Shareholder capitalism needs a reboot

A few weeks ago, Nicholas Wrigley, the chairman of housebuilder Persimmon, resigned. He did so because on his watch a remuneration package was created to pay the chief executive £107m by the middle of next year. That’s an insane amount of money for a manager of a listed company to earn.

The company’s shareholders are quite right to be cross, and Wrigley quite right to resign. He was a fool both not to insist on a cap on the bonus structure and also not to grasp the politically charged climate around the executive pay debate even back in 2012 (when the incentive deal was passed). But, that said, there’s a problem with blaming only the board and executive greed for this kind of thing.

You also have to ask how on earth the shareholders let deals such as this go through. The answer is rather more complicated and uncomfortable than it should be. To get to it, we need to look at the ownership structure of shares in listed companies today.

In the 1960s, more than 50% of the listed shares in the UK were held directly by individuals – who received company reports and were able to vote at annual general meetings in what we might call a shareholder or investor democracy. By 1990, that was down to 20%; today it is closer to 10% – most people hold what equities they have via the fund management business. And even those who do hold individual shares do so via a platform of some kind, which makes it hard for them to claim the usual trappings of share ownership (be they AGM votes or shareholder perks). Whether they intended to or not, they have contracted out all governance functions to an agent.

This is all extremely convenient. But it also has several very unhappy side effects. The first is a lack of connection between the final beneficial investor and the corporate world. If you simply hold, for example, funds from Fidelity or BlackRock, as far as you are concerned your relationship is with the fund manager not the company. Most UK investors who hold equities via funds as a result of, for example, pensions auto-enrolment, will not have much sense of how their finances rest on the fortunes of actual companies. They will know they have “a pension” but not which companies they own; therefore, they are unlikely to have much interest in how government policy (from interest rates to minimum wages) will affect those businesses.

If one of the core ideas of shareholder capitalism is that electorates vote for business-friendly policies on the basis that one way or another they get a cut of corporate profits, where does this new lack of connection leave us? Note that trust in chief executives is at an all-time low in the UK.

■ **DATA SECTION**
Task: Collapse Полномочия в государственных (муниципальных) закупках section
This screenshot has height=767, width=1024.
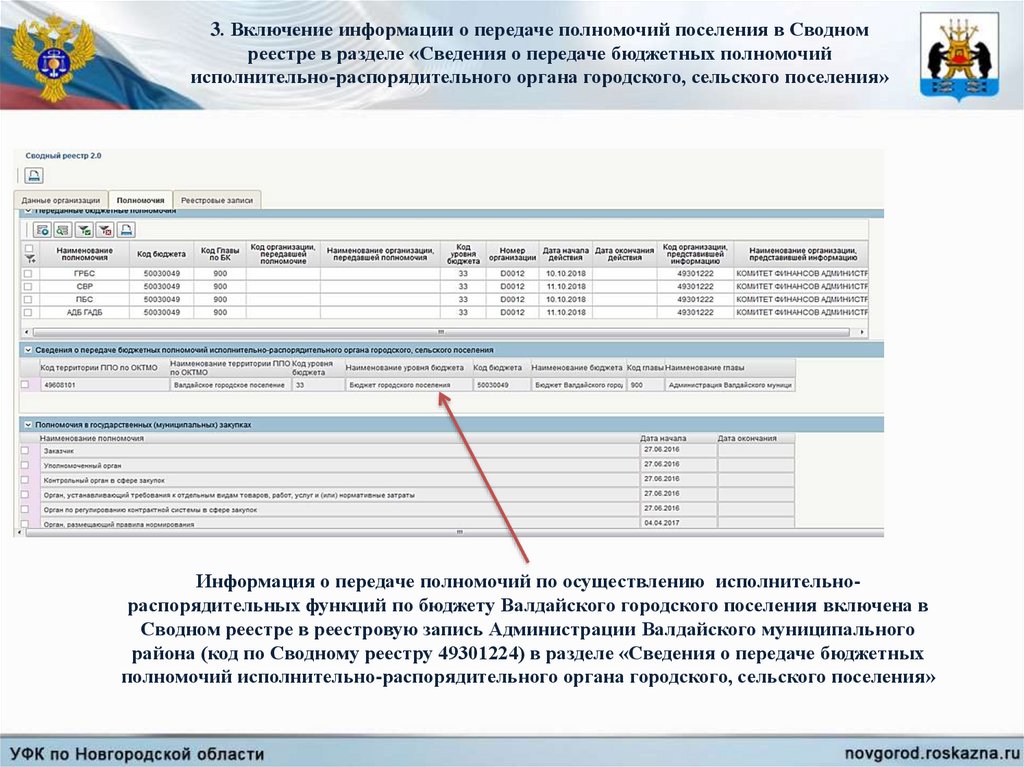Action: coord(27,425)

■ **TASK INSTRUCTIONS**
1 > Can you print the part of the article on shareholder capitalism that opens with the words containing "You also have" and closes with "listed companies today."?
2 > Answer these questions from the article on shareholder capitalism:
(a) Who was the chairman of Persimmon that resigned?
(b) In what year was the incentive deal passed?
(c) By 1990, what percentage of listed UK shares did individuals hold directly?
The listing has no role in anything asked here.

■ **EXERCISE SOLUTIONS**
1 >
You also have to ask how on earth the shareholders let deals such as this go through. The answer is rather more complicated and uncomfortable than it should be. To get to it, we need to look at the ownership structure of shares in listed companies today.

2 >
(a) Nicholas Wrigley
(b) 2012
(c) 20%